Viscusi recently put together a cookbook entitled Jewels from Jules – a collection of more than 20 beloved family recipes she inherited from her maternal grandmother Julia Balcerzack, who passed in 2009. “I was born on her [Jules] 50th birthday so we shared many birthdays together, we had a very special bond,” said Viscusi.

Jules’ recipes included everything from soups to cakes, all-natural/all-purpose household cleaners and homemade beauty treatments derived from items found daily in refrigerators and kitchen pantries. Inspiration for cooking often comes from family, and it’s a quite common for recipes to get passed down from one generation to the next.

Viscusi started by organizing all of the recipes that were handwritten, cut out from the newspaper, box tops and cocktail napkin notes, and some based purely on memory. The task was more than a bit daunting. “I decided to set the project aside for a few years, and then I made it a personal goal of mine to finish it by the end of 2016,” said Viscusi.

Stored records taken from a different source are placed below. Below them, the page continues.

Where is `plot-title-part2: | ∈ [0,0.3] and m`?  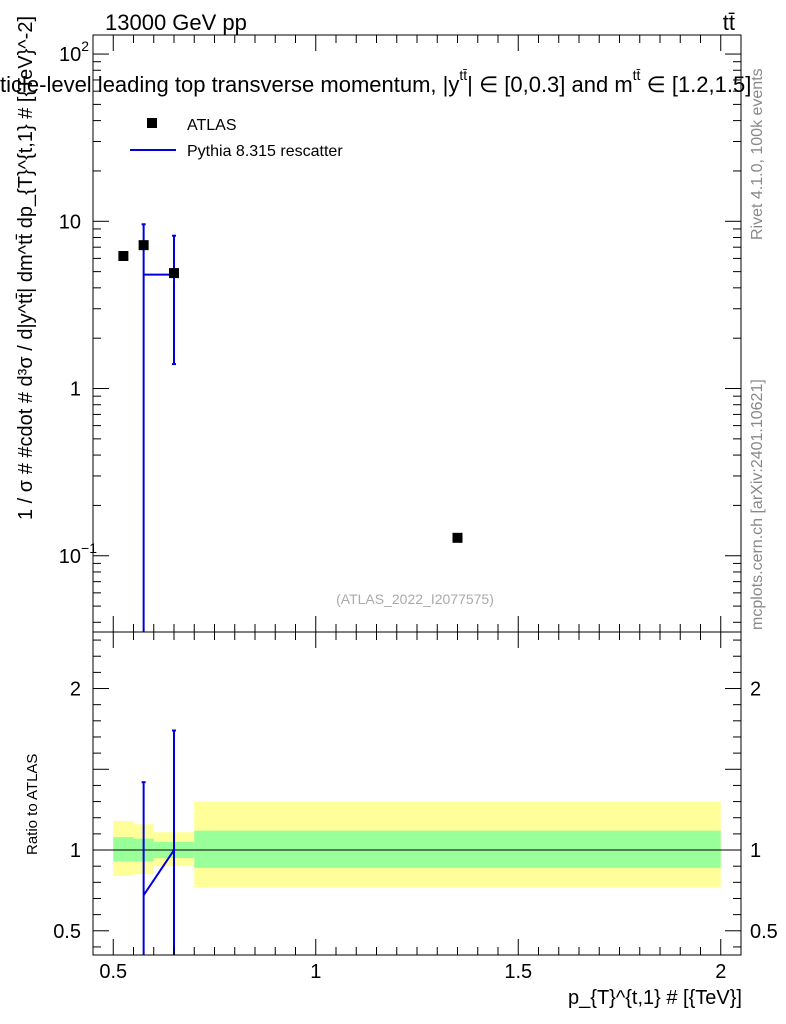 plot-title-part2: | ∈ [0,0.3] and m is located at coordinates (550, 84).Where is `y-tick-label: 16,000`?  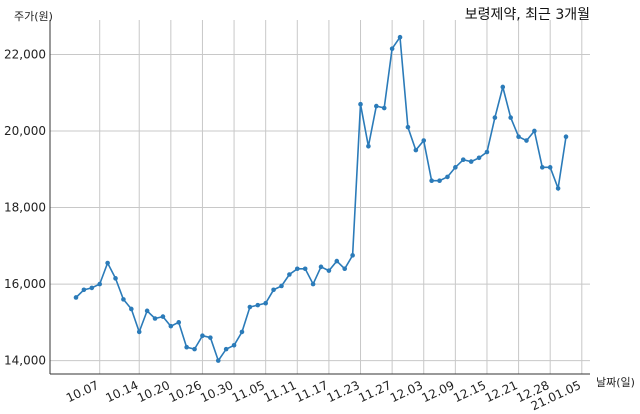
y-tick-label: 16,000 is located at coordinates (25, 284).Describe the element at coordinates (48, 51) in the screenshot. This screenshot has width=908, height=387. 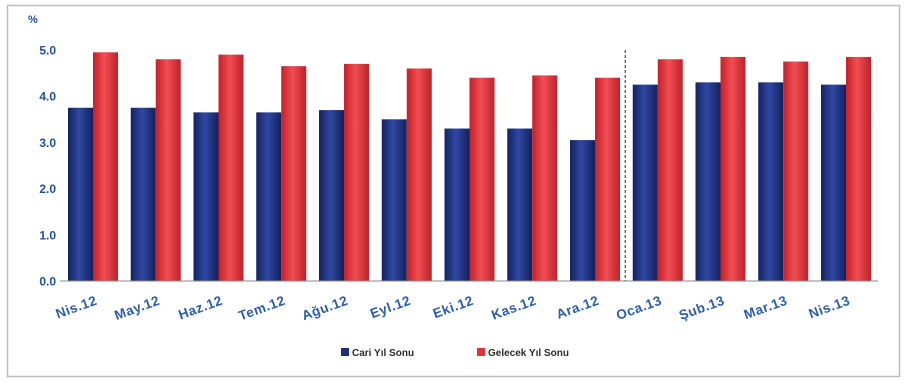
I see `y-tick-label-5: 5.0` at that location.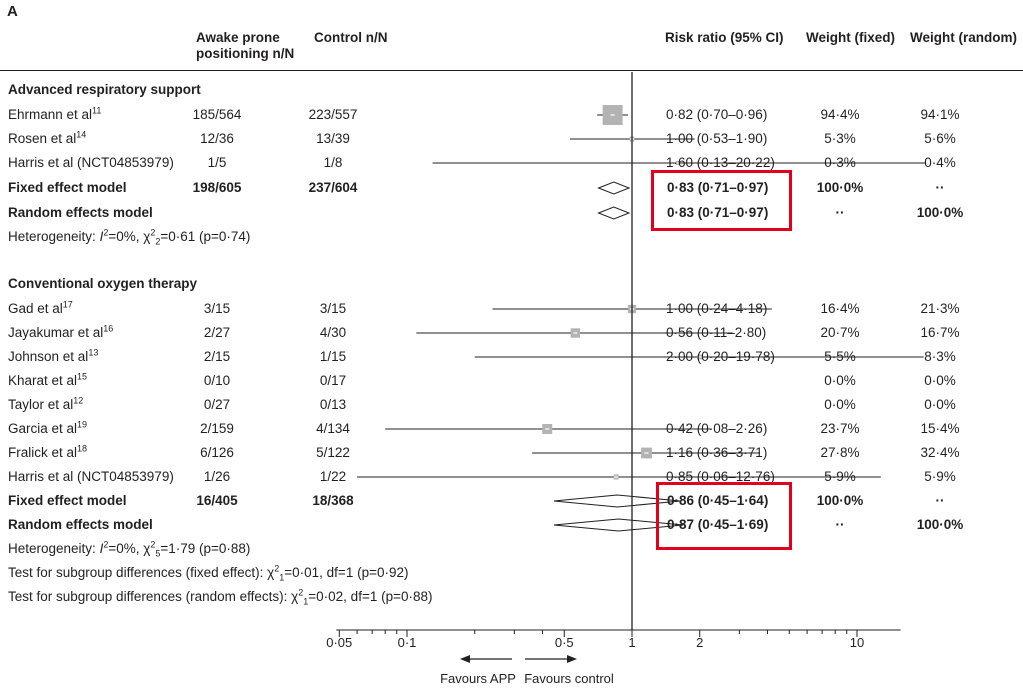  What do you see at coordinates (217, 114) in the screenshot?
I see `study-app-count: 185/564` at bounding box center [217, 114].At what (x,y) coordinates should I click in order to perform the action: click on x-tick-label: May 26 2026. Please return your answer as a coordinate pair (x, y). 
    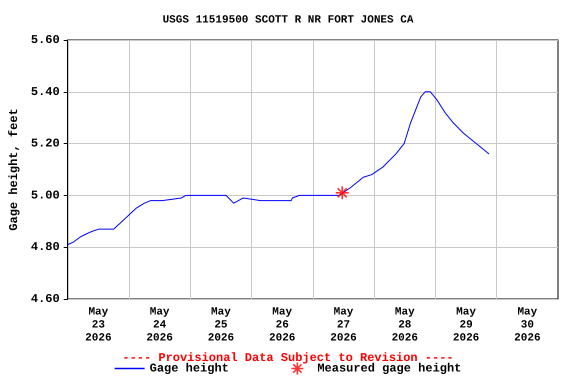
    Looking at the image, I should click on (282, 325).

With the help of modern technology, namely cookbook.com, she created Jewels from Jules and purchased several copies to give as gifts at Christmas to family members like her mother, aunts, sister and cousins.

Interspersed with Jules’ recipes are also some of her famous sayings and words of wisdom for both in the kitchen and in life.

Inspiration from cooking often comes from family, recipes get passed down. Family follows you around, generational ideas/inspiration bringing people around the table.

When asked which recipe is her favorite in the cookbook, Viscusi says it’s the pierogi recipe in her grandmother’s handwriting. The accompanying picture in the cookbook is of the two of them creating the pierogies for guests at Viscusi’s wedding, in total, they made about 300. “My mother and father still make them for Easter and Christmas every year – it’s our way of still having Jules around the table at the holidays.”